_Stated goal_
Answer these about the passage on the tabu package below:
(a) In which version of tabu was an equivalent patch applied?
(b) How many catcode régimes does the passage say are involved?
(c) What should \scantokens only ever be used in combination with?

UPDATE 2019-01-14
An equivalent patch has been applied in tabu 2.9 which has been submitted to ctan.
EDIT: After discussion in comments, it turns out that I had underestimated the problem, and that David's answer was closer to being the correct answer than mine.
Three catcode régimes are involved here. In chronological order, those are:
- catcodes in force when the code of the
tabu package is read (tokenized);
- catcodes in force when the preamble of the
tabu environment is tokenized;
- catcodes in force when the
tabu is performed (here, in the verbatim environment).
The tabu package (v2.8) assumes that the catcode régimes 2 and 3 are identical (but it misuses \scantokens, which should only ever be used in combination with \everyeof —see below for the appropriate code—). Specifically, it tries to parse the preamble (which has catcodes in régime 2) using macros delimited by | in régime 3. When used as in the question, the tabu preamble is saved early on (with normal catcodes), and the tabu is performed when verbatim catcodes are in force. In that case, the catcode régime 2 actually coincides with the catcode régime 1, hence David's suggestion of disabling \scantokens is correct, since tabu then parses the preamble with a macro delimited by a régime 1 |.

_Data rows_

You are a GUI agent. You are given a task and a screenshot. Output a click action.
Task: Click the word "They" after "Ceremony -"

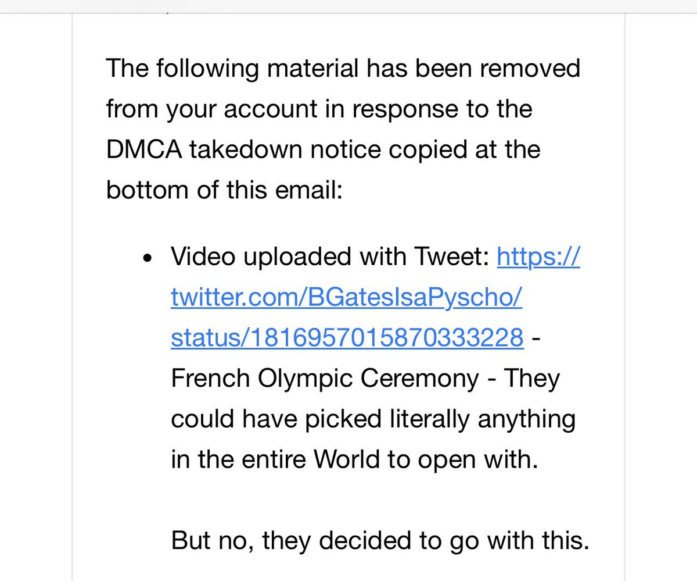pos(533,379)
--
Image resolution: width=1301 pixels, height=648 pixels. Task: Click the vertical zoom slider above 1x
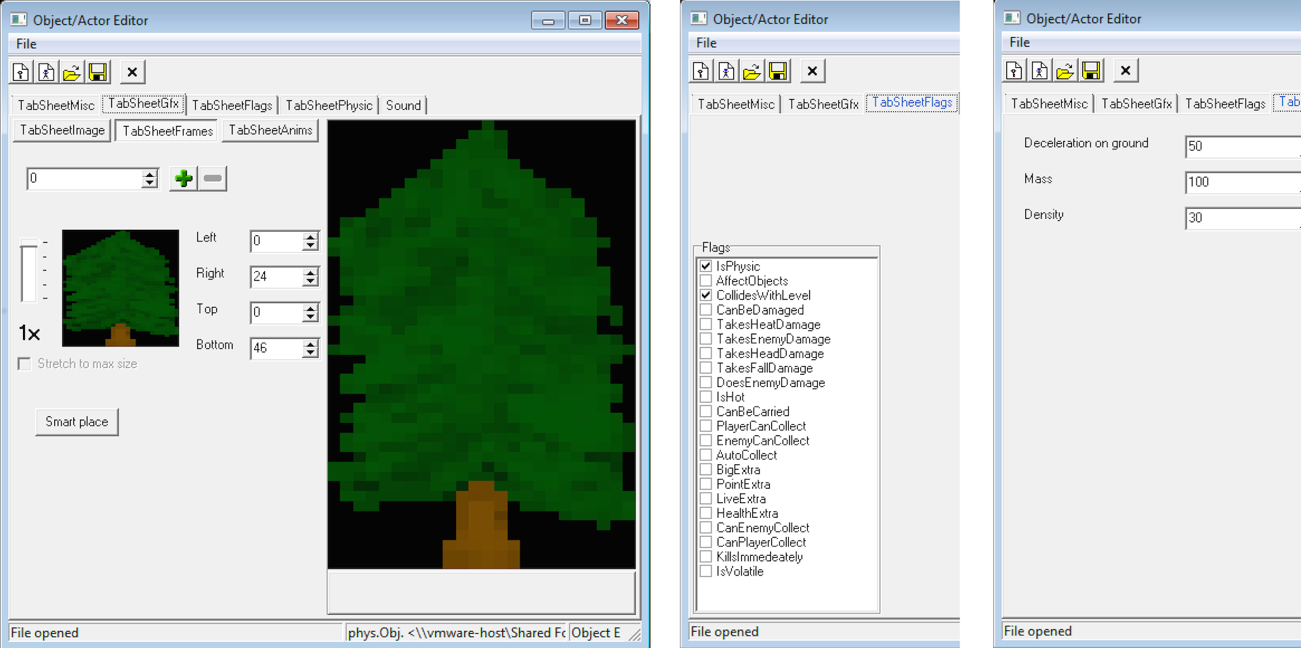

_Exercise output_
(a) tabu 2.9
(b) Three
(c) \everyeof